CINTA AISLANTE
Por si te roban
Es una experiencia rara ser robado; como si te quedaras convaleciente, en un limbo oscuro
JUAN CRUZ
Estas navidades se llevaron de mi casa en el sur de Tenerife algunas cosas muy preciadas; eran ladrones, un ladrón, varios ladrones. Dejaron huellas, abundantes, pero sobre todo eran conocidos de las fuerzas de seguridad, del lugar y del ámbito. Suelen hacerlo, lo están haciendo, sabemos quiénes son. ¿Eso tranquiliza? Bueno, parcialmente, porque el mal de muchos entontece la propia herida: si les pasa a muchos, ya no es tan grave que te pase a ti.
Pero te pasa a ti. Cuando te roban, te roban a ti, no le roban a un número de una estadística.
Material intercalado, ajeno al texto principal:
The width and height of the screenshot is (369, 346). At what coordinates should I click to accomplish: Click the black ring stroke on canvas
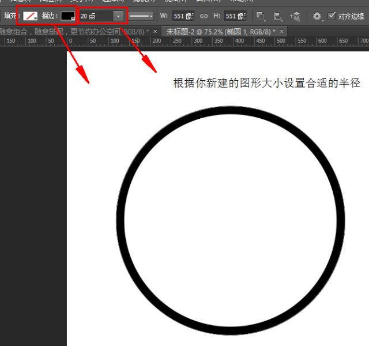[x=231, y=110]
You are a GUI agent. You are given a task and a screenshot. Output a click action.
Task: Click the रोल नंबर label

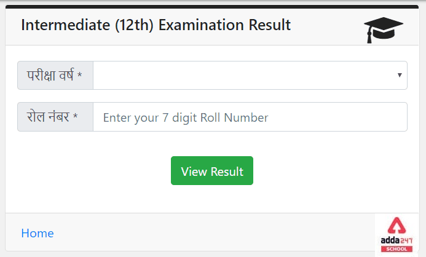48,117
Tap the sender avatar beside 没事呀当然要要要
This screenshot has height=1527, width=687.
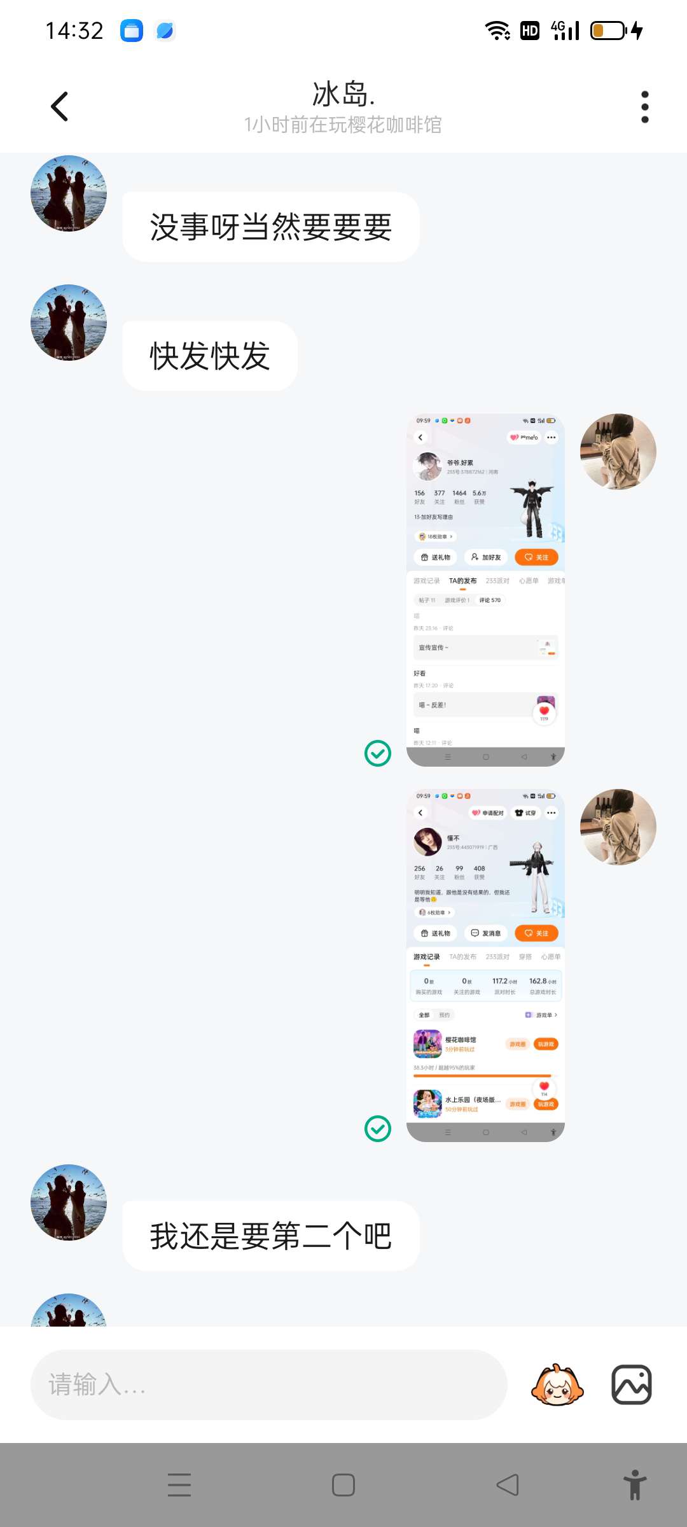click(69, 193)
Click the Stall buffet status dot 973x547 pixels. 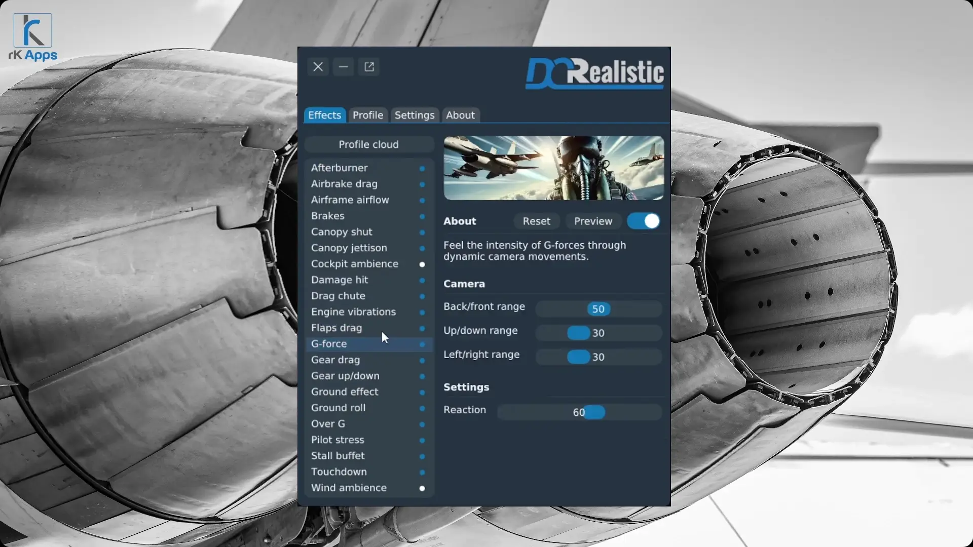[422, 456]
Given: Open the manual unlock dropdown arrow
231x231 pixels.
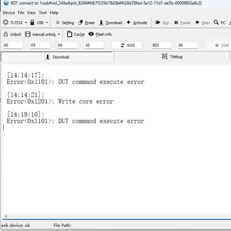Looking at the screenshot, I should point(59,34).
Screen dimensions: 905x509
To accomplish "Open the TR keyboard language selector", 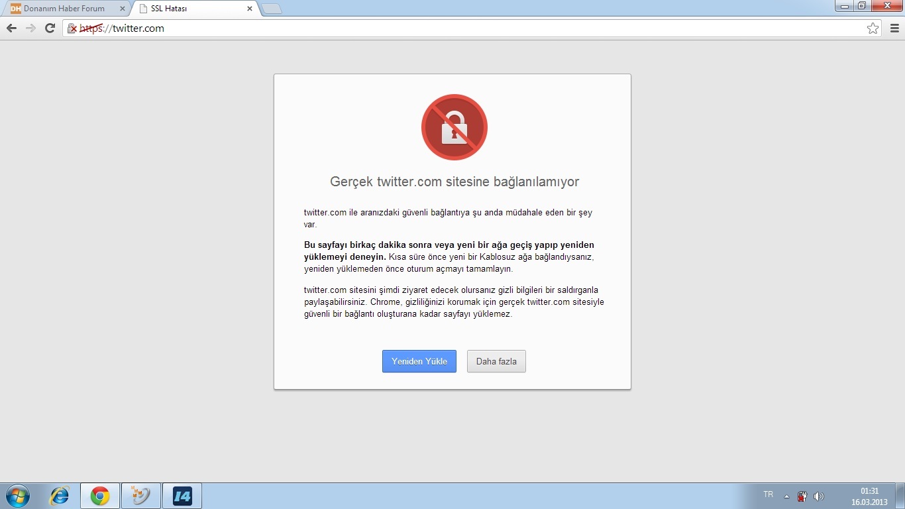I will (x=767, y=494).
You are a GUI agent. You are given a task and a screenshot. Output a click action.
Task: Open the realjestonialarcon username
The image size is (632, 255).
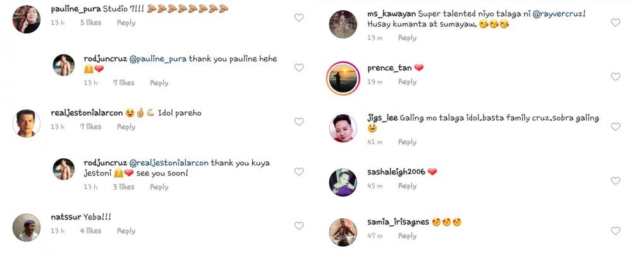pyautogui.click(x=86, y=113)
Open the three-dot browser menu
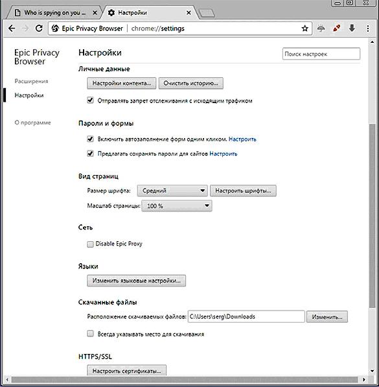This screenshot has height=387, width=379. [368, 29]
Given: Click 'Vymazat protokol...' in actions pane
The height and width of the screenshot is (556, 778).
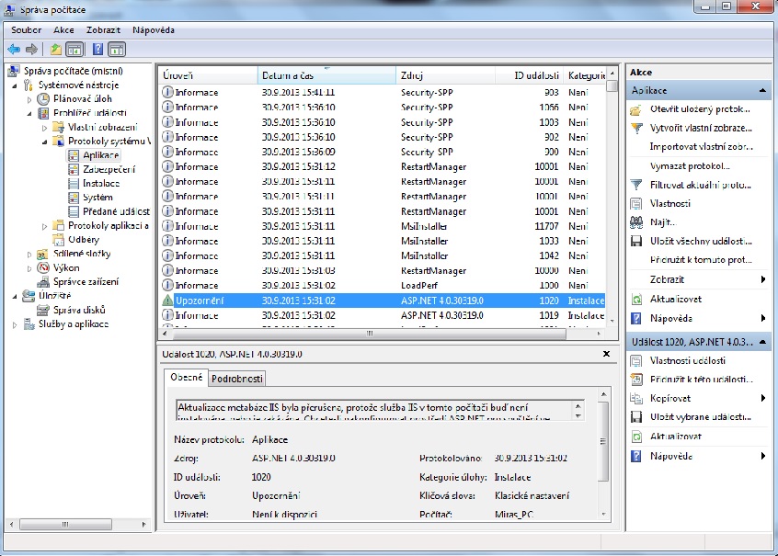Looking at the screenshot, I should point(689,165).
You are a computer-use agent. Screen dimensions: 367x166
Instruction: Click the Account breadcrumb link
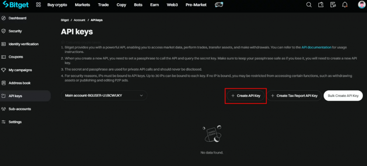tap(80, 20)
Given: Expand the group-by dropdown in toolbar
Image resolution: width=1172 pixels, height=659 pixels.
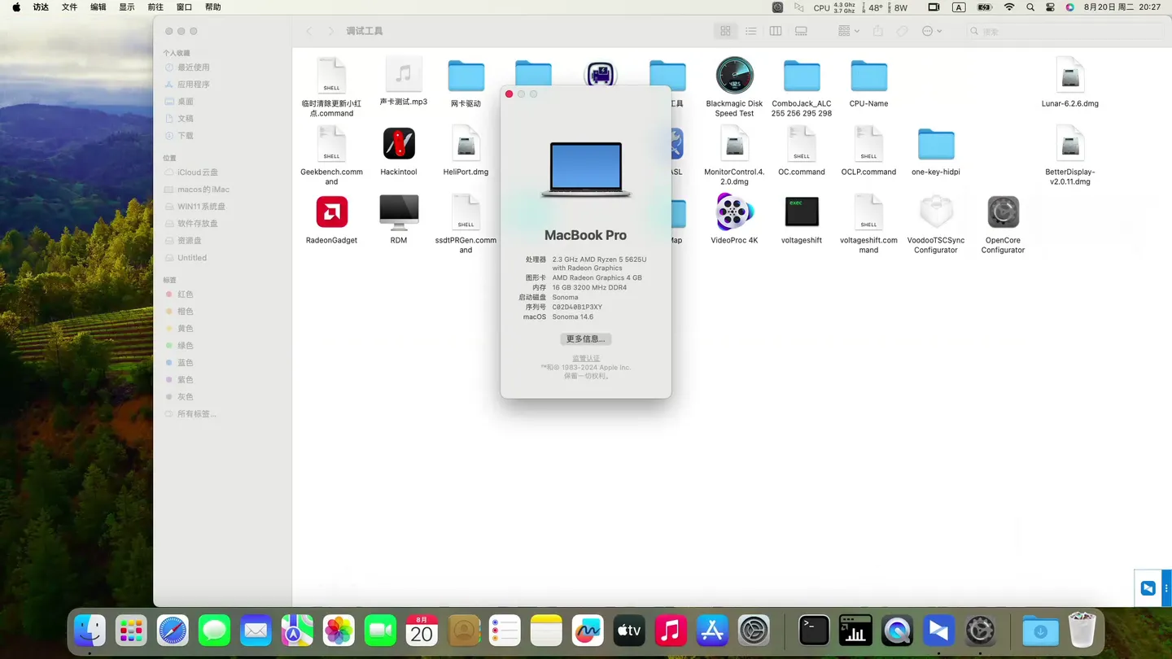Looking at the screenshot, I should pyautogui.click(x=848, y=31).
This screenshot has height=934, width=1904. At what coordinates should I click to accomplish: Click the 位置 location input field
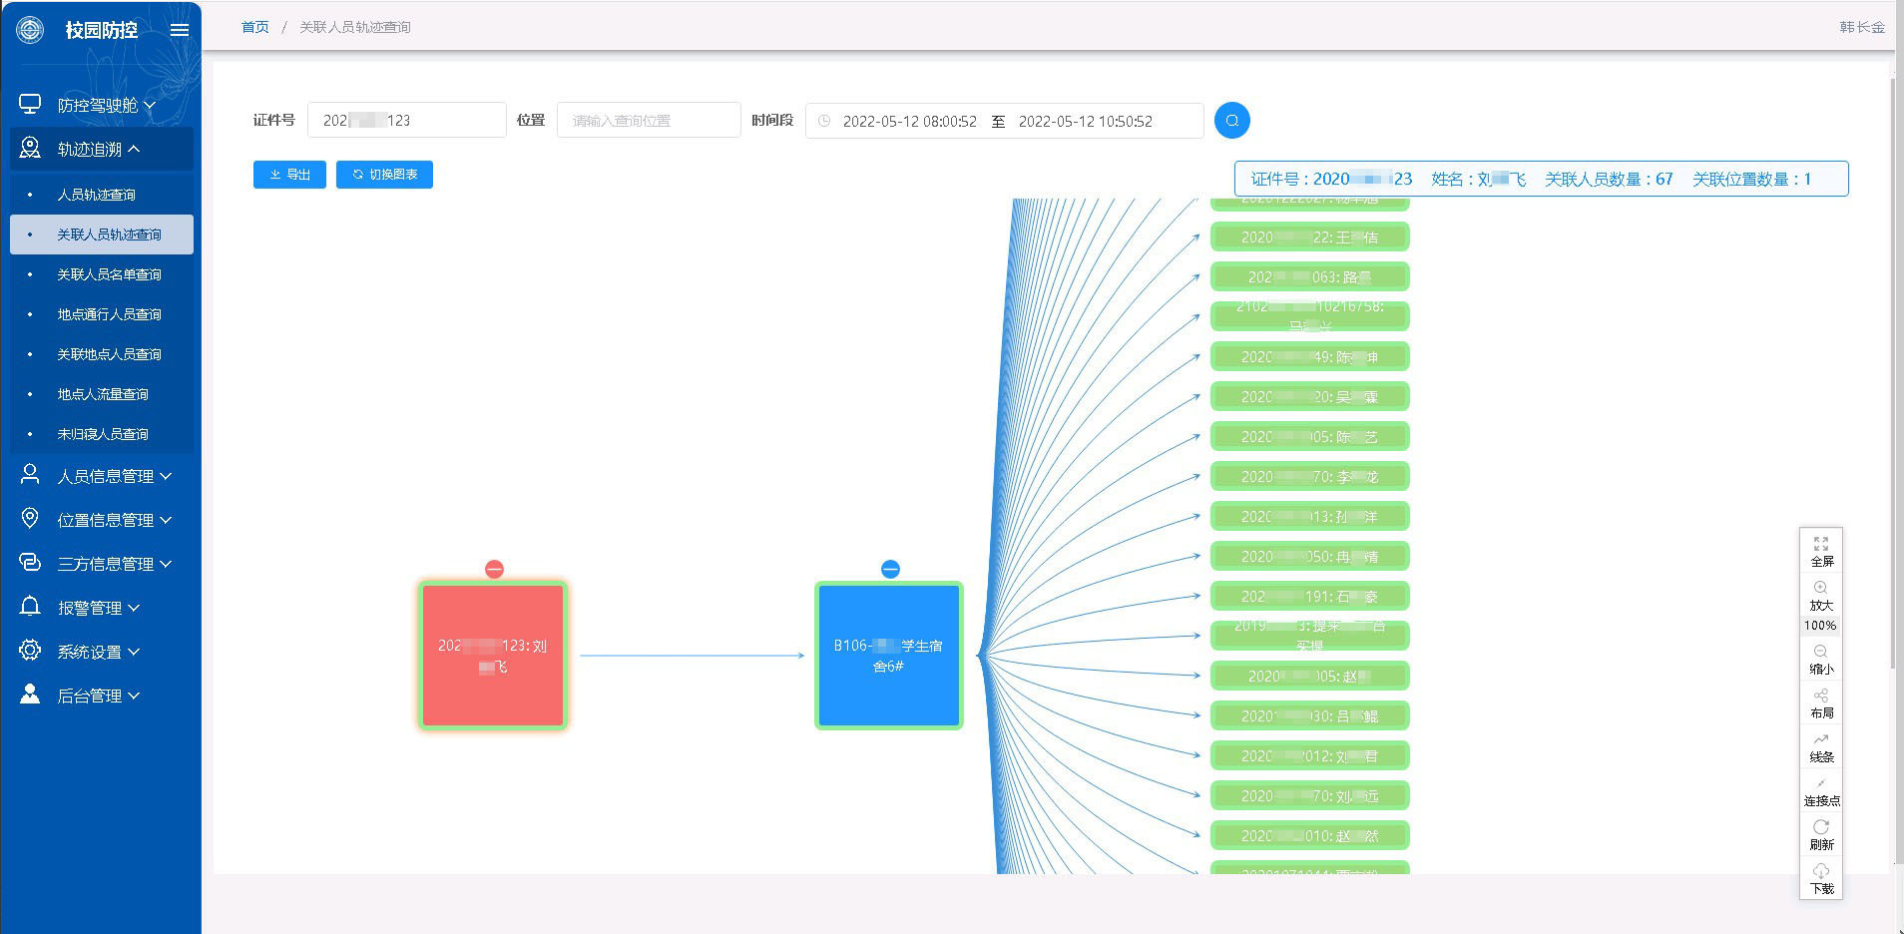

Así que costeé el sufrimiento, anulé tarjetas y teléfonos celulares, visité los cuarteles para presentar denuncias, me propuse esperar a que en unos sitios y otros me dijeran palabras similares: le pasa a todo el mundo, está sucediendo, usted forma parte de una larga lista de afectados.
¿Te consuelas? Vamos a decir que sí. A lo largo de los días tuve algunas satisfacciones. Me llamó la Policía Local. Habían localizado algu-nas prendas de vestir, parte del botín robado; los ladrones (¿el ladrón?) habían dejado en una de las chaquetas que se llevaron alguna documentación, el carné de periodista, algunas tarjetas personales, nada de valor y nada de particular. Aunque cuando te roban, como la memoria no manifiesta lo que llevabas contigo hasta que fuiste desvalijado, no tienes una idea muy certera de lo que ya no pertenece sino al limbo.
Así que algo es algo. La restitución de lo robado es laboriosa; le pasa a todo el mundo (te dicen de nuevo), así que tú te dispones a cumplir, sin demasiado entusiasmo, la larga lista de recados a que obliga una situación así. Claro, ya no se recuperó nada más. Paseé y rebusqué en basureros y en esquinas a ver si los ladrones (¿o el ladrón?) habían tenido la delicadeza de dejar alguna huella más de lo que se habían llevado. No encontré nada, no encontraré nada, imagino, a no ser que el ladrón o los ladrones (la policía sospecha de uno, pero pudieron ser dos cómplices) lean estas líneas y digan que quizá se pasaron en el inútil acopio de elementos que sólo sirven para quien figura en ellos como titular.
Es una experiencia rara ser robado; como si te quedaras convaleciente, en un limbo algodonoso y oscuro. Me ha pasado ya muchas veces; la primera vez, en Sevilla, junto a la Torre del Oro, hace muchísimos años; otra vez en Masca, Tenerife, cuando iniciaba una excursión de regreso a la isla, en 1973; ahí al parecer fui víctima de un gang que empezaba a actuar al amparo de la paz bendita de ese lugar en el que Tenerife se bifurca. Y luego me han robado hasta el alma en algunos aeropuertos y en otros lugares de tránsito.
Pero así es la vida, te roban y te seguirán robando. Eso dicen las estadísticas. Y lo que es más extraordinario, y a esto iba, eso te dicen las fuerzas de seguridad que te amparan y que investigan qué pasó con tu seguridad violada. Lo que me decían estos amables vigilantes a los que denuncié el robo alevoso de que fui víctima era que resultaba muy difícil asegurar que, una vez identificado al ladrón (o ladrones, repito), éste devolviera la mercancía sustraída (podía ale- gar que ya la había vendido o destruido) o fuera, de veras, a ser objeto de la adecuada reprimenda judicial, pues la ley está llena de recovecos por los que un ladrón sale del atolladero como si el culpa- ble fuera el individuo al que desvalijó.
Eso sí que me desconcertó, como si me hallara debajo de un paraguas roto y estuviera cayendo agua a jirones.
Pero así es la vida, una continua apelación a la resignación. Una permanente espera de que el ser humano no sea un lobo que muerde hasta lo más inocente del otro.